Findings were presented at UEG Week 2016 in Vienna in Vienna, Austria - a meeting organized by United European Gastroenterology for specialists to communicate the latest research in digestive and liver diseases.
Although wheat was only added to the human diet around 12,000 years ago, it has become a major dietary staple and is widely used in processed foods. One group of proteins found in wheat - amylase-trypsin inhibitors (ATIs) - has been shown to trigger an immune response in the gut that can spread to other tissues in the body.
ATIs are plant-derived proteins that inhibit enzymes of common parasites - such as mealworms and mealybugs - in wheat. ATIs also have an important role in metabolic processes that occur during seed development.
Many previous studies have focused on the impact of gluten on digestive health. However, lead researcher Prof.
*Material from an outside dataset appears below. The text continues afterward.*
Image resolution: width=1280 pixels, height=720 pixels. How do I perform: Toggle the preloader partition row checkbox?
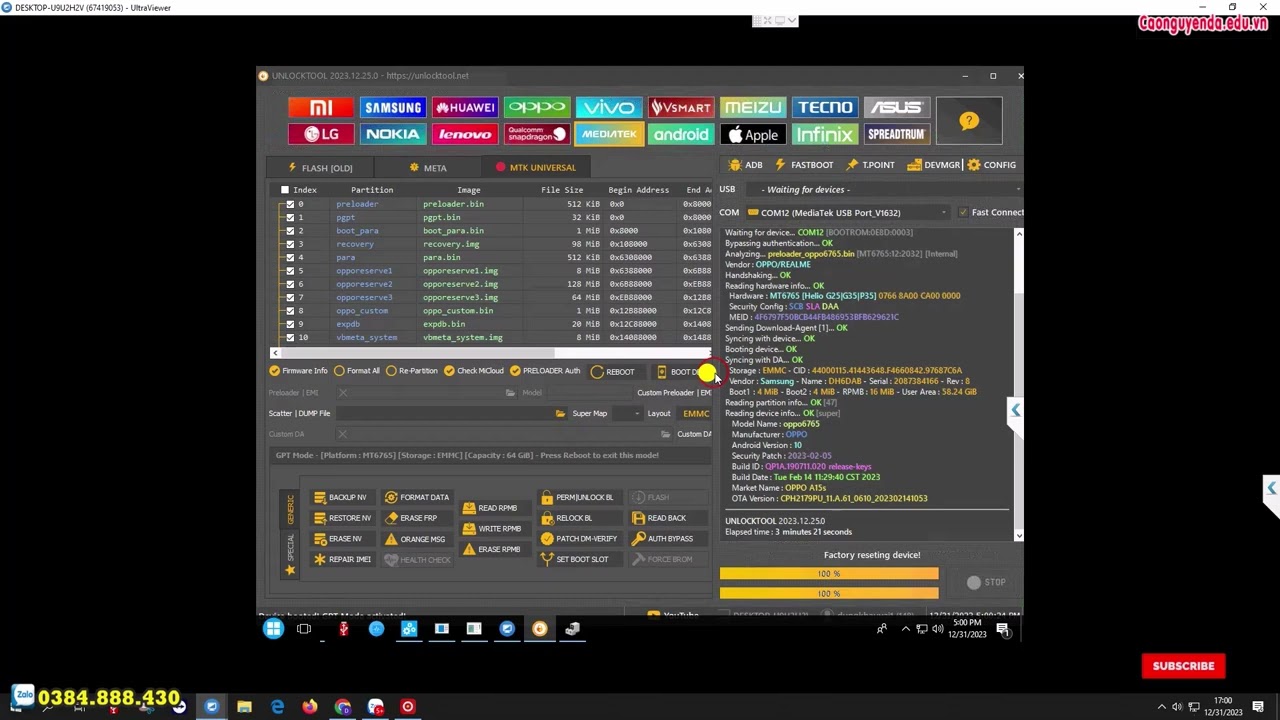290,204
Detlef Schuppan, from the Johannes Gutenberg University in Germany, and team aimed to highlight the role that ATIs play in digestive health and beyond.
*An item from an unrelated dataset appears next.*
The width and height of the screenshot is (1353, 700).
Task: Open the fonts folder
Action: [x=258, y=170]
ATIs only make up a small amount of wheat proteins - around 4 percent - yet the immune response they induce significantly affects the lymph nodes, kidneys, spleen, and brain in some people, causing inflammation. ATIs have also been suggested to exacerbate rheumatoid arthritis, multiple sclerosis (MS), asthma, lupus, and nonalcoholic fatty liver disease, as well as inflammatory bowel disease.
"As well as contributing to the development of bowel-related inflammatory conditions, we believe that ATIs can promote inflammation of other immune-related chronic conditions outside of the bowel. The type of gut inflammation seen in non-celiac gluten sensitivity differs from that caused by celiac disease, and we do not believe that this is triggered by gluten proteins."
Prof. Detlef Schuppan
"Instead, we demonstrated that ATIs from wheat, that are also contaminating commercial gluten, activate specific types of immune cells in the gut and other tissues, thereby potentially worsening the symptoms of pre-existing inflammatory illnesses," Prof. Schuppan adds.
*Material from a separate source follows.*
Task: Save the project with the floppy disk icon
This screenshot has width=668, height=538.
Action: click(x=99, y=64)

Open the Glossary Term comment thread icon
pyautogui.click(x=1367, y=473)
Wheat protein-free diet may help treat immunological disorders
Some individuals experience stomach symptoms when eating foods with ingredients containing gluten - such as wheat, barley, and rye - even if they do not have celiac disease. ATIs may contribute to this non-celiac gluten sensitivity (NCGS). This area of research is relatively new, and more research needs to be conducted to understand NCGS and who is at risk.
There are currently no biomarkers for NCGS to monitor a patient's status, and based on current understanding, no intestinal damage has been indicated in people with NCGS after exposure to gluten. Healthcare providers, as a result, rely solely on symptom resolution to observe whether intervention improves the condition.
While gluten is not believed to cause NCGS, people with the condition have been reported to benefit from a gluten-free diet. Some of their symptoms - such as abdominal pain and irregular bowel movements, headaches, joint pain, and eczema - rapidly improve when eating foods devoid of gluten.
Prof. Schuppan notes that the team's research could help redefine the condition to a more appropriate term: "Rather than non-celiac gluten sensitivity, which implies that gluten solitarily causes the inflammation, a more precise name for the disease should be considered."
Researchers are currently preparing studies to investigate further the effect of ATIs on chronic health conditions. "We are hoping that this research can lead us toward being able to recommend an ATI-free diet to help treat a variety of potentially serious immunological disorders." Prof. Schuppan concludes.